Wednesday, 12 October 2022
A. Sankara Raman, S. Jhulki, B. Johnson, A. Narla, and G. Yushin (Georgia Institute of Technology)
With the push towards renewable energy sources and “green” technologies, lithium-ion batteries (LIBs) have proven to be necessary across multiple technological realms, the biggest of which is currently the electric vehicle (EV) and grid storage markets. But the popular choice of liquid organic electrolytes in LIBs suffers from safety concerns, which motivated significant innovations in safer solid-state electrolytes. Among them, solid polymer electrolytes (SPEs) have shown great potential due to their processability, flexibility and tunability of physical properties. The past decade has seen rapid evolution in the development of SPE LIBs, but most of them still stand inadequate. SPEs are typically processed either by using solvents, or by using them in their solid state, to blend with the active electrode materials. While these systems are often subject to additional compression to promote continuous electrolyte-electrode interface, they still suffer from the almost unavoidable formations of voids, and inhomogeneous contact between the active materials and the SPEs. Furthermore, most of these processes require excessive amounts of SPEs, and yet result in a large interfacial resistance.

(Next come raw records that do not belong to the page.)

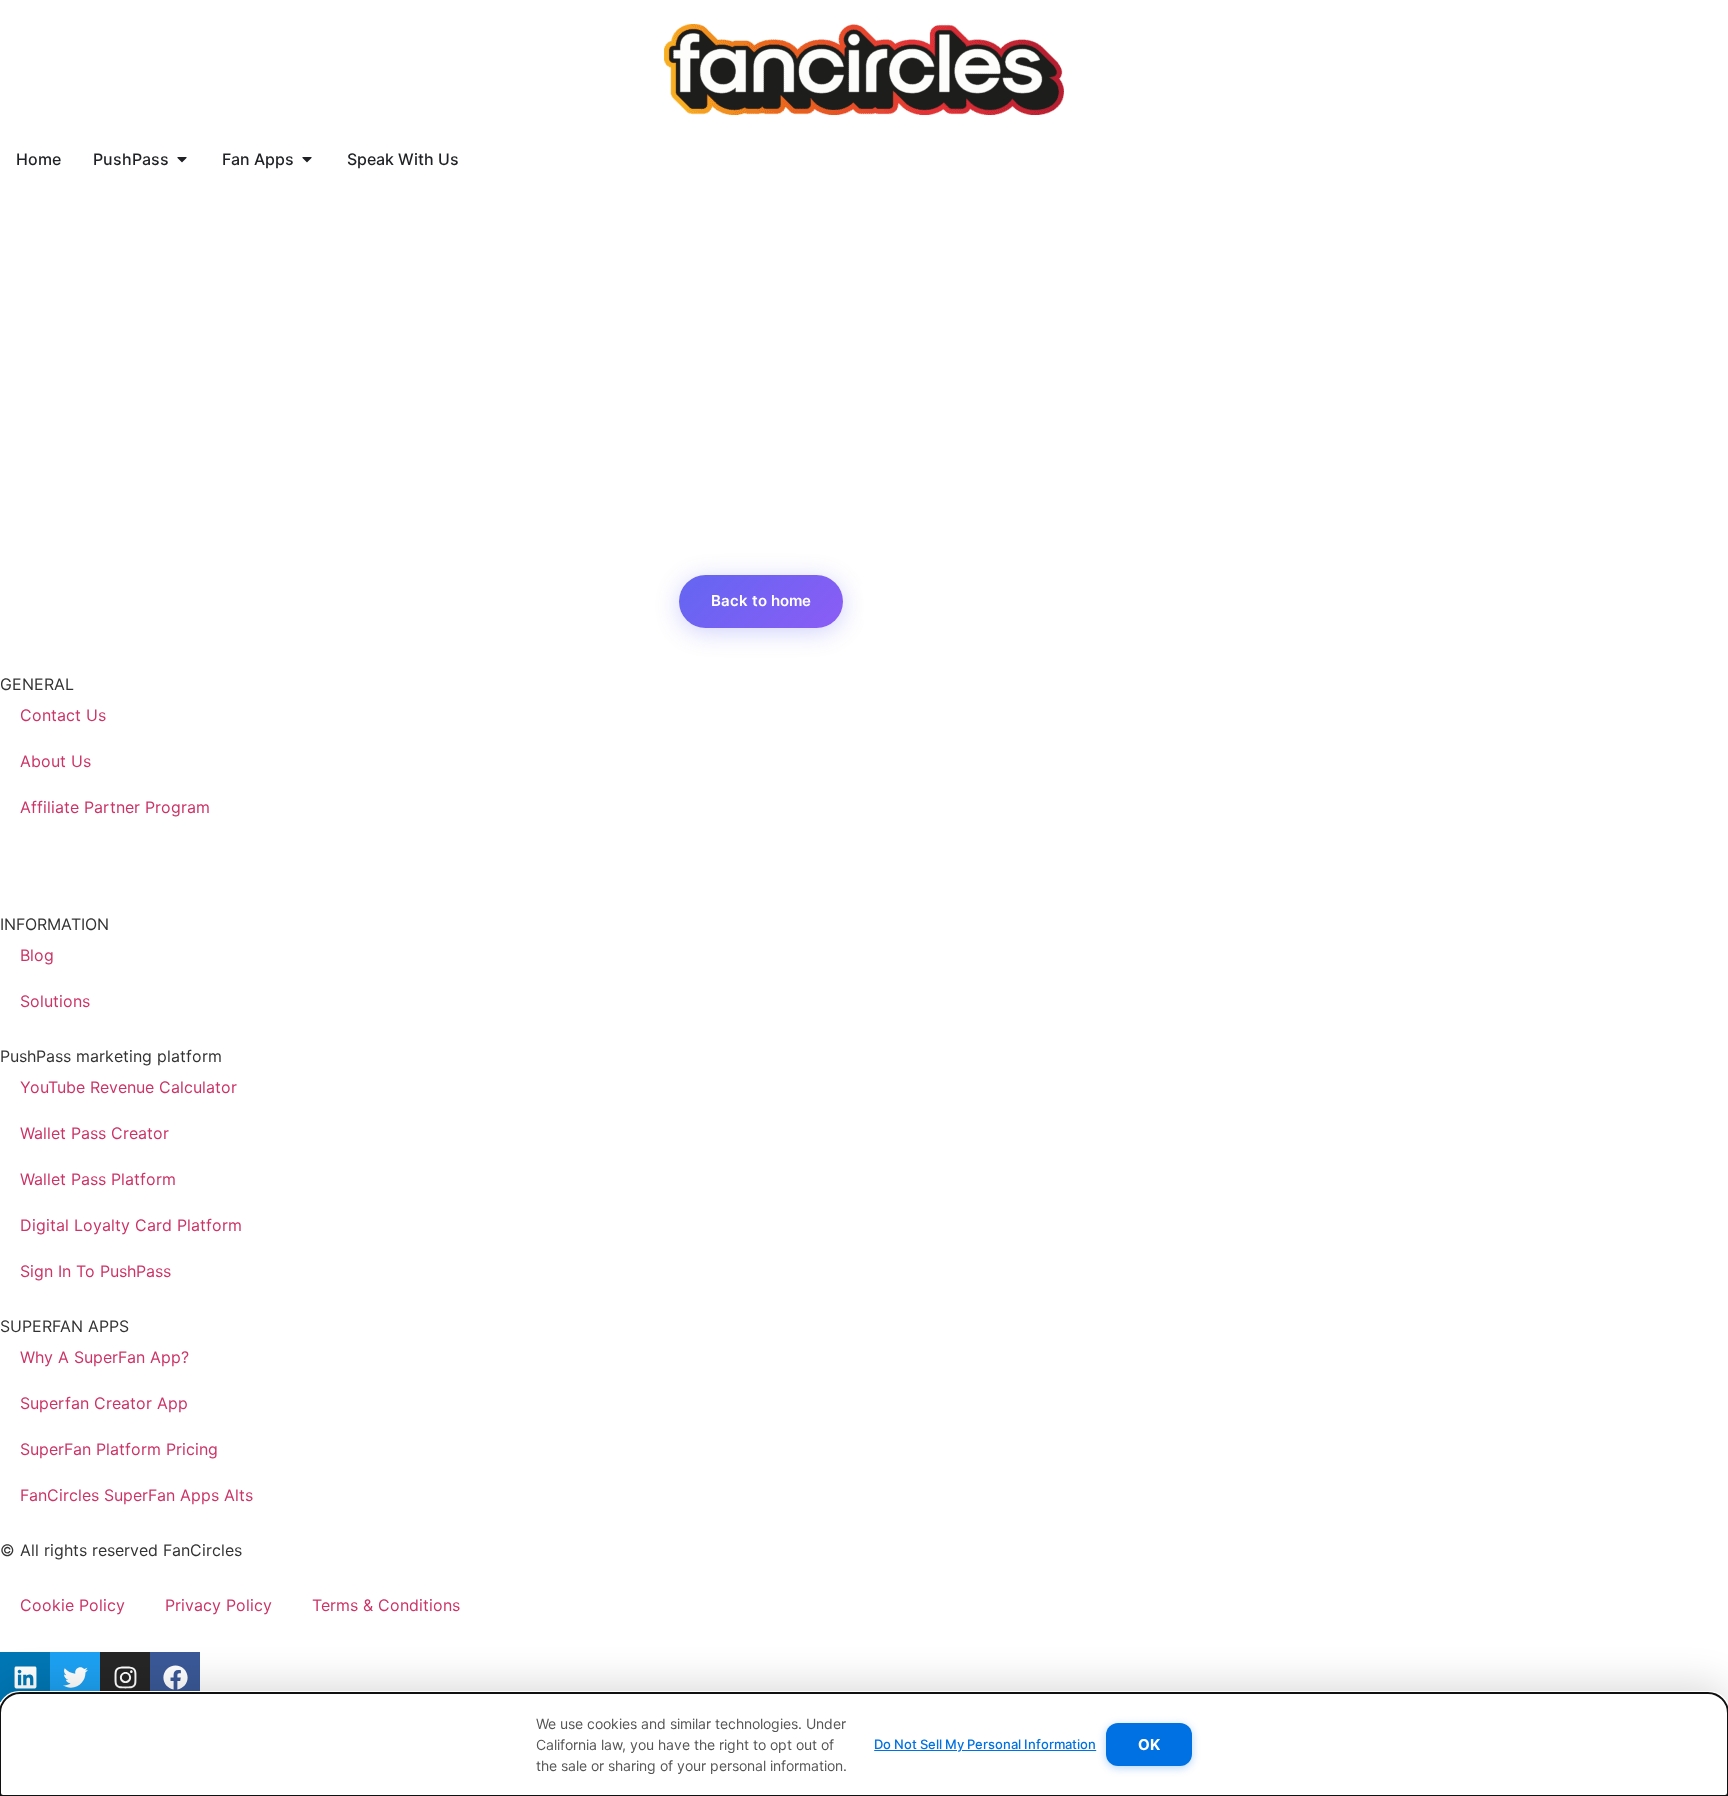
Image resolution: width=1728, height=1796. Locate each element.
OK (1149, 1744)
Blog (37, 955)
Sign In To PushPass (95, 1271)
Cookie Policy (72, 1605)
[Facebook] (175, 1677)
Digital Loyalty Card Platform (131, 1225)
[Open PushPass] (182, 159)
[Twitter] (75, 1677)
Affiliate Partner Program (115, 807)
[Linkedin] (25, 1677)
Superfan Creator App (104, 1403)
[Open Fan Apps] (307, 159)
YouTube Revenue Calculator (128, 1087)
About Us (55, 761)
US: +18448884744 (73, 842)
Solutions (55, 1001)
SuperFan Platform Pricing (119, 1449)
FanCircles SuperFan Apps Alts (136, 1495)
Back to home (761, 600)
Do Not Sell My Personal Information (985, 1744)
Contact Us (63, 715)
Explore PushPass (952, 600)
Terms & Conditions (386, 1605)
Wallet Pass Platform (98, 1179)
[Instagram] (125, 1677)
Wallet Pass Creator (94, 1133)
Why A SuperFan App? (104, 1357)
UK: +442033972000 (80, 866)
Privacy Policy (218, 1605)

Here we introduce a novel one-step manufacturing strategy for polymer electrolytes in solvent-free SPE LIBs. The process involves in-situ polymerization of a liquid-monomer precursor directly infiltrated into a dry jelly roll or individual electrodes to form SPE cells. Our microscopy and FIB experiments confirmed a near-perfect polymer infiltration in porous cathodes, while electro-chemical tests confirmed excellent characteristics of cathode-electrolyte interfaces. The cycling performance of lithium iron phosphate (LFP) half cells using thus produced and infiltrated SPE showed very good stability and columbic efficiency. In addition to single-ion conductive SPEs, we tested hybrid SPE systems where Li salts were added into the single-ion conductive SPEs to improve rate and capacity utilization.